Last week I received an invitation to the latest in the vRetreat series of events. These events bring together IT vendors and a selected group of tech bloggers- usually in venues like football clubs and racetracks, but in the current circumstances we were forced online. The second of the two briefings at the May 2020 event came from Datrium.
To paraphrase their own words, Datrium was founded to take the complicated world of Disaster Recovery and make it simpler and more reliable, they call this DR-as-a-service. The focus of this vRetreat presentation was around their ability to protect an on-premises VMware virtual environment using a VMware Cloud on AWS Software-Defined-Data-Centre as the DR target.
These days the idea of backing up VMs to a cloud storage provider and then being able to quickly restore them is fairly commonplace in the market. Datrium, however, take this a step further and integrate the VMware-on-AWS model to reduce RTO but also ensure reliability by enabling easy, and automated, test restores.
When Disaster Strikes
In the event of a disaster Datrium promises a 1-click failover to the DR site through it’s ControlShift SaaS portal.

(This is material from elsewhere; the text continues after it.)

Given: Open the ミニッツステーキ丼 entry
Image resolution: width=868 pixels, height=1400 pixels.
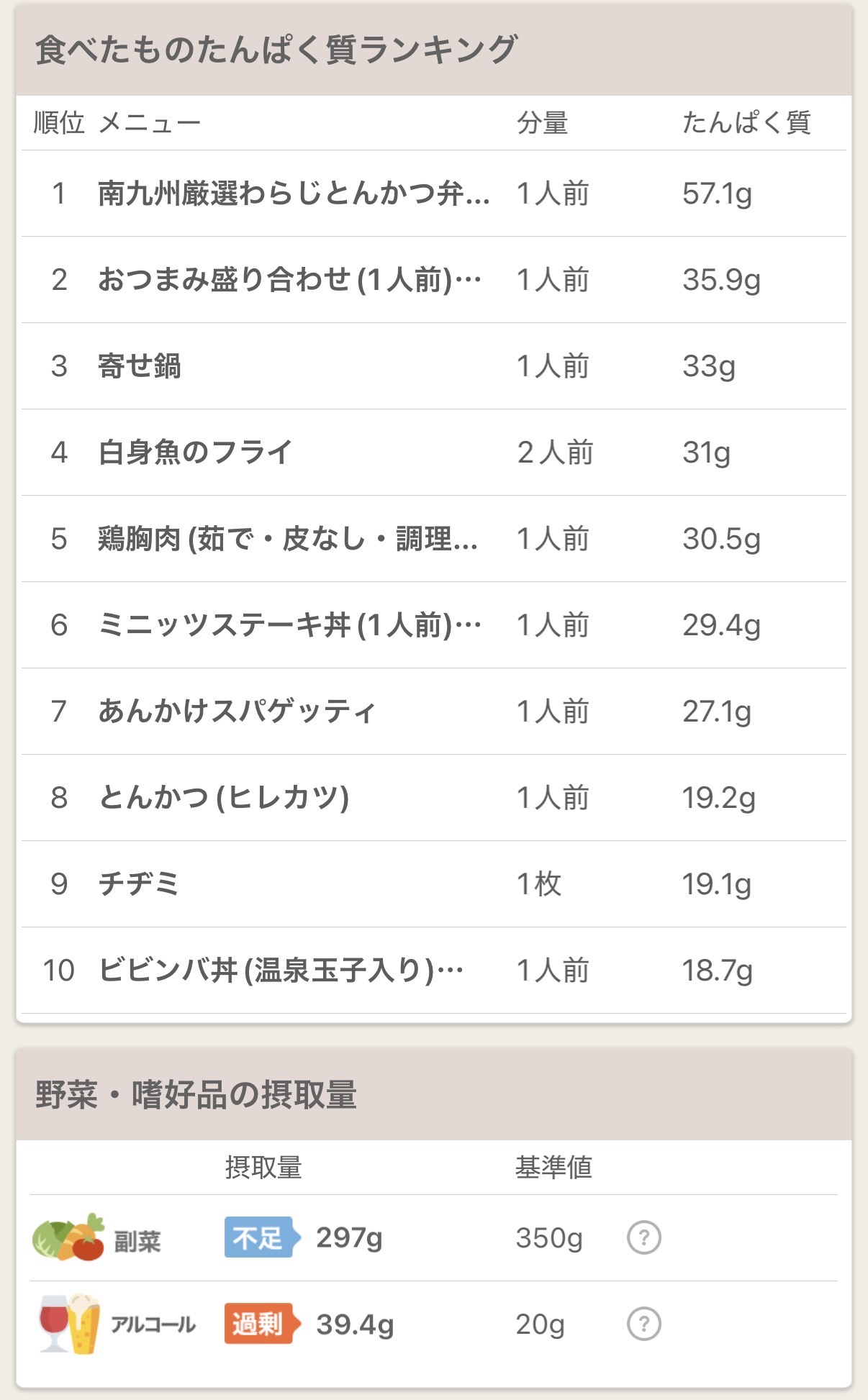Looking at the screenshot, I should click(289, 625).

One of the great benefits here is the DR site– or at least the compute side of it- doesn’t exist until that failover is initiated. This means the business isn’t paying for hardware to sit idly by just in case there’s a disaster.

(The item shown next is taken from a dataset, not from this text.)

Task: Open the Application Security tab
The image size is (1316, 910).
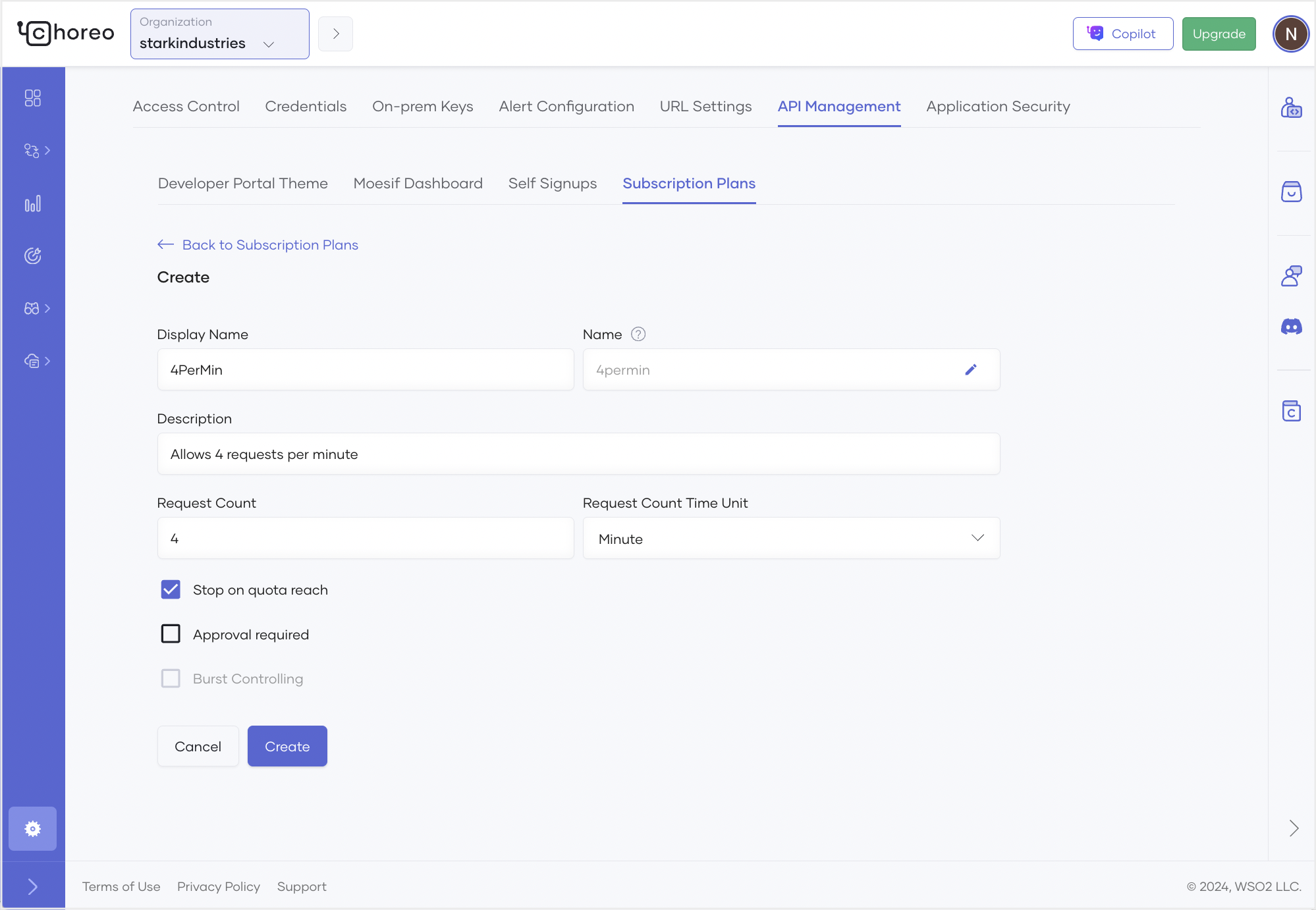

The backup data is pushed up to “cheap” AWS storage and at the point the failover runbook is activated a vSphere cluster is spun up and the storage is mounted directly as an NFS datastore. VMs can then start to be powered on as soon as the hosts come online – with Datrium handling any required changes in IP addresses etc.
Whilst the system is running in this DR state, changes are monitored so that when the on-premises environment is restored failback only requires the delta change to be synchronised back from the cloud. And at this point the VMware environment on AWS is removed until the next time one is required.
Testing – Practice Makes Perfect
This ability to spin-up and decommission the entire DR site on demand enables realistic testing to be performed without risk to the production workloads. Test restores can be run, and workload-specific tests run on the test environment, but the SDDC built on AWS only exists for the duration of the test.
The Datrium platform contains runbooks, and these are not just restricted to disaster events, but can be used to automate testing. The system will, on a schedule, spin up some or all of the VMware environment in a temporary SDDC then run some specified tests and shutdown and destroy the test infrastructure when complete. The results of this testing are compiled into an audit report.
As I’ve alluded to at the top of this post, there are plenty of “Backup” and “DR” products out there servicing Enterprise IT and leveraging the public cloud to do so. Of those, I think Datrium is worth considering particularly if you are focussed on protecting a vSphere environment with a short RTO, and are interested in using VMware on AWS as a DR solution but not that keen on the not-insubstantial costs of running that DR SDDC 24/7.
Please read my standard Declaration/Disclaimer and before rushing out to buy anything bear in mind that this article is based on a sales discussion at a sponsored event rather than a POC or production installation. I wasn’t paid to write this article or offered any payment, aside from being entered in a prize draw of delegates to win a chair (I was not a winner).